[Collected data]
---*---
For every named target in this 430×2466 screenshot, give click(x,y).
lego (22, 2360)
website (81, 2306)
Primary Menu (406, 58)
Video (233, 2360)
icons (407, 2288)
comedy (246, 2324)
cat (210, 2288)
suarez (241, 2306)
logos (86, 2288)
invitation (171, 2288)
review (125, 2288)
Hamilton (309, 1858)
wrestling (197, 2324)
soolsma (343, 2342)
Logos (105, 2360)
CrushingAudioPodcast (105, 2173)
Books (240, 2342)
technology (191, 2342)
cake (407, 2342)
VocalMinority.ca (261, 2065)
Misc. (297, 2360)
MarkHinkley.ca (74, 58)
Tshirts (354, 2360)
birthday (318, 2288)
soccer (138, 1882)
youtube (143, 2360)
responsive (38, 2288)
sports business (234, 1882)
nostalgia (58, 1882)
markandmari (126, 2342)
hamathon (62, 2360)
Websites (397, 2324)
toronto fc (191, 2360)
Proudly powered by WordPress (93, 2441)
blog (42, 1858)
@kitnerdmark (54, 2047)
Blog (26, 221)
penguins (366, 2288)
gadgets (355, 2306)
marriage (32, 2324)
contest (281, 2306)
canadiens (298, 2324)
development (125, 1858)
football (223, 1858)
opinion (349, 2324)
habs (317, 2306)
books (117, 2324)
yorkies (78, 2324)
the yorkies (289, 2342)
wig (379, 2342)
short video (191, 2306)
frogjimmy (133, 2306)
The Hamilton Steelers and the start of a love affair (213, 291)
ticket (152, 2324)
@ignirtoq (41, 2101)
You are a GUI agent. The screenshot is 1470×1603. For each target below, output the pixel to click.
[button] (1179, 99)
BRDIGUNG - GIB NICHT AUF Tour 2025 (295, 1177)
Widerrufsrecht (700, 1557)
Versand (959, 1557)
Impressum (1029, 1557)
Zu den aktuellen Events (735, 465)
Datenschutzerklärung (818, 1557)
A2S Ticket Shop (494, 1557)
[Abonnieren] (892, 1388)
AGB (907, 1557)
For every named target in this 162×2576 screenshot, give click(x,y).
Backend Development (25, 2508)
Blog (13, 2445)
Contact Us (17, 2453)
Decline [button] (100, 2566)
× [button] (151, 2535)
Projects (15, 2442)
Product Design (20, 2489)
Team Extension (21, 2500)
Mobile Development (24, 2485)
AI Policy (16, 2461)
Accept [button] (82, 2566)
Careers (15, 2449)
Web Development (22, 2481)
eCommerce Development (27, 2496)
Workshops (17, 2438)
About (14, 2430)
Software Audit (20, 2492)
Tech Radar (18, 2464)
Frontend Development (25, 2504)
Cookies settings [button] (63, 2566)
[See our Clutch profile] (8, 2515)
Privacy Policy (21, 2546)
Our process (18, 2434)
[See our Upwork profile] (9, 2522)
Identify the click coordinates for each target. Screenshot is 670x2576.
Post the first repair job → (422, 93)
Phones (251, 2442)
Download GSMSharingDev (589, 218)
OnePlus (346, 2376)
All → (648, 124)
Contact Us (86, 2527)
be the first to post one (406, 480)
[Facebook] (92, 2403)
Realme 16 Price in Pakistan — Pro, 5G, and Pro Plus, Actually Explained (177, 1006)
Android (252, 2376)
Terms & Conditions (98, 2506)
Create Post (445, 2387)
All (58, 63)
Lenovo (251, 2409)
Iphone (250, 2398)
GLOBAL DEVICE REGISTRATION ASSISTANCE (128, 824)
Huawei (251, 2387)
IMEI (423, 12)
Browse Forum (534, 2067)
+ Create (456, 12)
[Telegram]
---*---
**WHAT THE TASK ASKS:**
Where the word "this" occurs in a line of the entries above, count that line, and reply with the total only.

**ANSWER SPACE:**
2